Bien cher Fillon, lorsque l’on veut donner de grandes leçons en francité, il faut connaître ses classiques ou du moins ne pas les oublier en cours de route ou à l’occasion d’une polémique. Dans L’identité de la France, Fernand Braudel est plus précis que vous sur l’apport des « étrangers ». Et il a le courage de rappeler que nous sommes tous des fils d’immigrés : « Tant ‘’ d’immigrés ‘’, depuis si longtemps, depuis notre Préhistoire jusqu’à l’histoire très récente, ont réussi à faire naufrage sans trop de bruit dans la masse française que l’on pourrait dire, en s’amusant, que tous les Français, si le regard se reporte aux siècles et aux millénaires qui ont précédé notre temps, sont fils d’immigrés[3].

Eva Joly, blessée, vous a rétorqué avec la vivacité de Marianne : « Moi, je ne descends pas de mon drakkar. Ça fait cinquante ans que je suis en France et donc je suis Française ». En évoquant le « drakkar » (navire des Vikings) et son enracinement ancien, Eva Joly vous fait une belle leçon d’histoire. Elle invoque une ascendance Viking, de ces peuples du Nord qui deviendront nos fameux Normands de Normandie ou de Northmannie[4]. Eva Joly vous rappelle les liens entre la France, la Norvège et le Danemark, comme le « maître » que vous servez, Nicolas Sarkozy, dut en sont temps rappeler son ascendance hongroise qui n’est pas sans invoquer Clovis qui lors de son baptême signa ses origines hongroises, c’est-à-dire sycambriennes.

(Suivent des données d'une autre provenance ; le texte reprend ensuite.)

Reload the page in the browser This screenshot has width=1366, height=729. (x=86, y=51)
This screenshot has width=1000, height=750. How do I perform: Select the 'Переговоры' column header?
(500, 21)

En tous les cas, Eva Joly préfère sans doute La Marseillaise de la Paix (de Lamartine) au Chant de l’Armée du Rhin (Rouget de Lisle), notre célèbre Marseillaise. C’est son droit. Et nul n’est moins Français qu’un autre, parce qu’il aura formulé l’idée de voir le « 14 Juillet » (re)devenir une fête populaire qui n’aurait rien de militaire. Car, d’où nous vient le « 14 Juillet » ? De 1790, de la Révolution, lorsque, un an après la prise de la Bastille (14 juillet 1789), les Fédérés décidèrent de célébrer l’unité nationale, avec tambours et drapeaux. Et ce n’est que depuis 1880 que le « 14 Juillet » est devenu notre Fête Nationale. À l’origine, le « 14 Juillet » n’était pas une fête militaire, mais une cérémonie populaire et festive où la parade des armes n’était pas l’essentiel. Ce qu’Eva Joly réclame, il est vrai quelque peu maladroitement, c’est que la France retrouve l’esprit populaire du « 14 Juillet » initial : une journée de Liberté et non pas de Défense. Est-ce vraiment trop demander ? Car, ce n’est pas l’armée qui fait la France. Encore que la France ait besoin de son armée et même d’une armée forte et dissuasive. Pour départager les protagonistes, pourquoi ne pas alterner fête populaire et fête militaire la même journée ou une année sur l’autre ?

François Fillon vous êtes bien Jeune, en matière d’histoire française. Par conséquent, ne jouez pas au vieux Français. Tout simplement parce qu’il n’existe pas de vieux Français, mais une France qui, comme le dit Braudel, se renouvelle et se rajeunit sans cesse dans l’identique.